We have substantially revised the manuscript with an emphasis on clarifying the narrative. You will find a new title, enhanced abstract and introduction, as well as additions to the results and a more comprehensive discussion relating our findings to more recent ones reported in the literature.

Specific comments:

1. Line 37, change “…Quebec (Canada)…” To “…Quebec, Canada…”

Fixed.

2. Line 45 – 49, separate this section into second paragraph.
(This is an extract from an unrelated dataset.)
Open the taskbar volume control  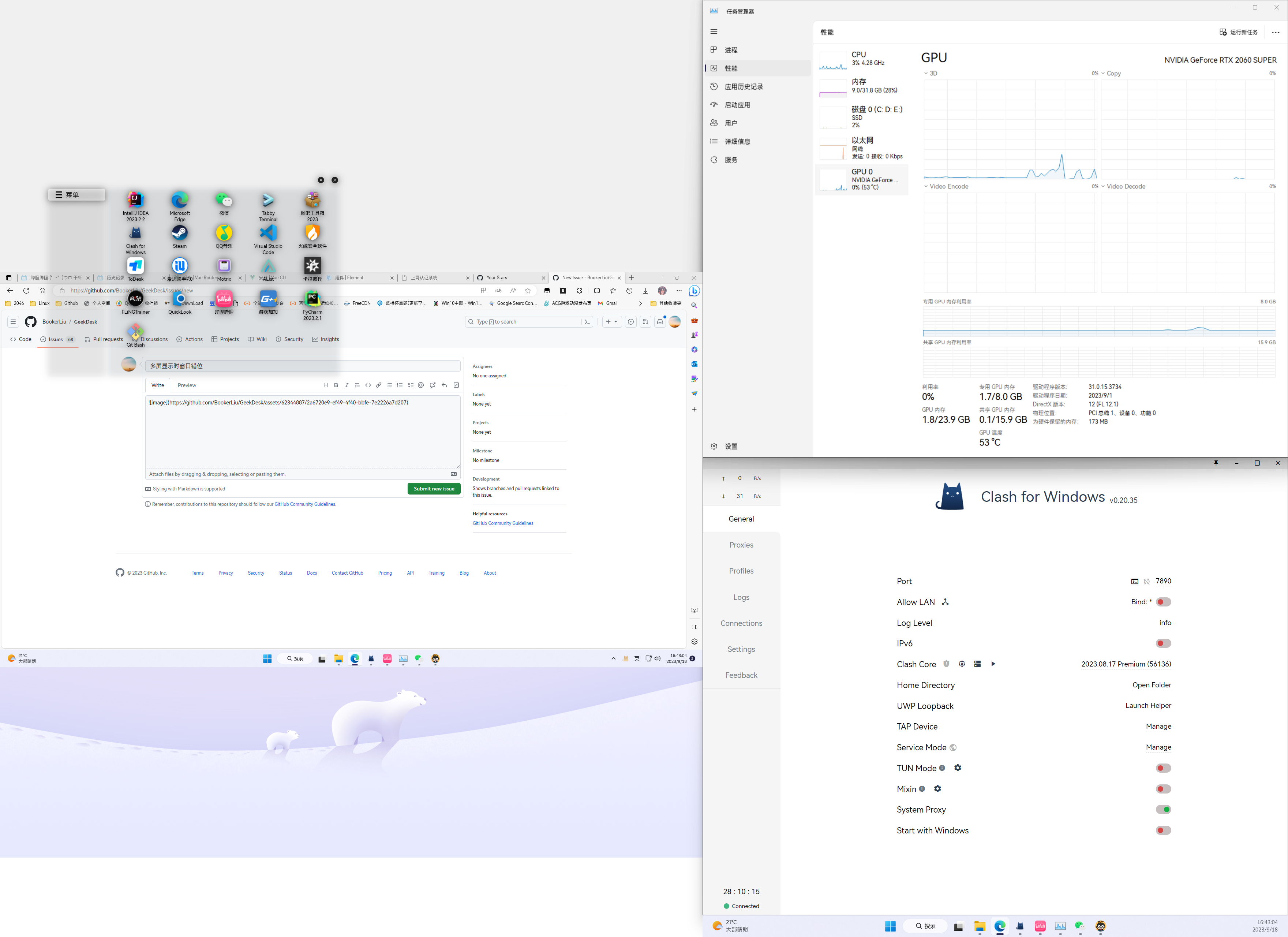click(x=658, y=658)
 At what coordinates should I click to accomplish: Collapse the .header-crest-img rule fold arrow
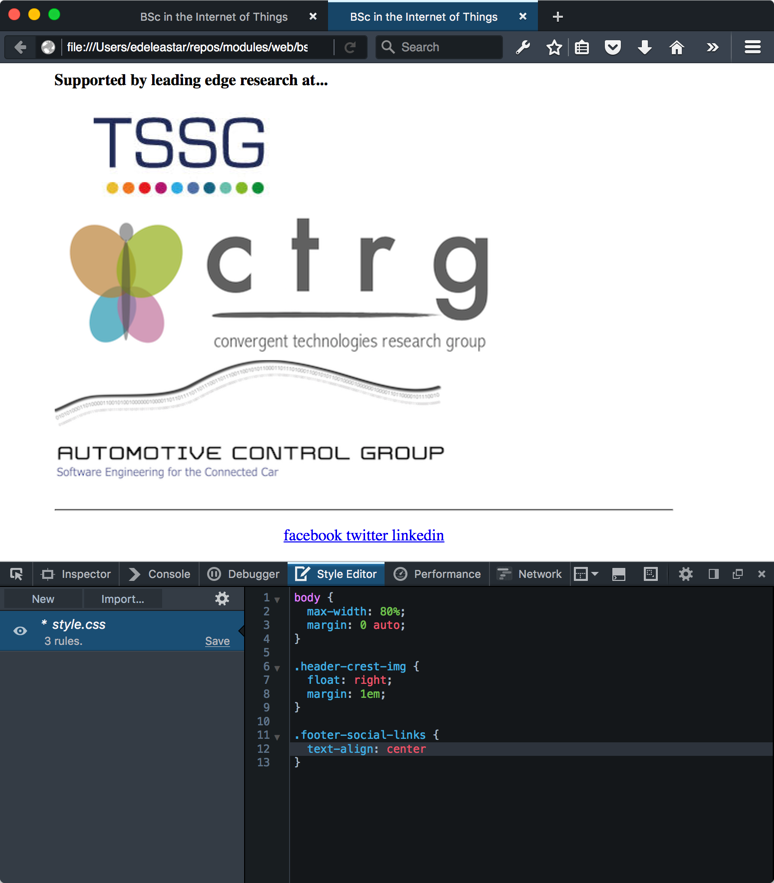(x=277, y=667)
Strengthen the rationale of the study, and explain why the authors endeavored for whole genome sequencing, why use two algorithms and the decision process of choosing these two algorithms.

We significantly expanded the introduction with additional information pertaining to the experimental and analytical tools described in the manuscript, as well as the motivation behind the study.

3. Line 62, comorbidities, any comorbidities or specific comorbidities?

Any comorbidities, as defined by a Charlson index > 0. We have clarified this in the revised manuscript.

4. Line 80, do you have a submission ID for GISAID? If so, please list here.

Each genome has a unique submission ID. They can be retrieved by searching the database for “Smith Laboratory” as the submitting lab, which we have clarified in the revised manuscript.

5. Line 181: “…the upper right we more…” should this be “…the upper right were more…”

6. Line 184 – 185, this is an interesting statement, are any other reports documented the similar finding?

We have clarified this point in the revised manuscript.

7. Line 192: “…146 out 209 infections…” should be “…146 out of 209 infections…”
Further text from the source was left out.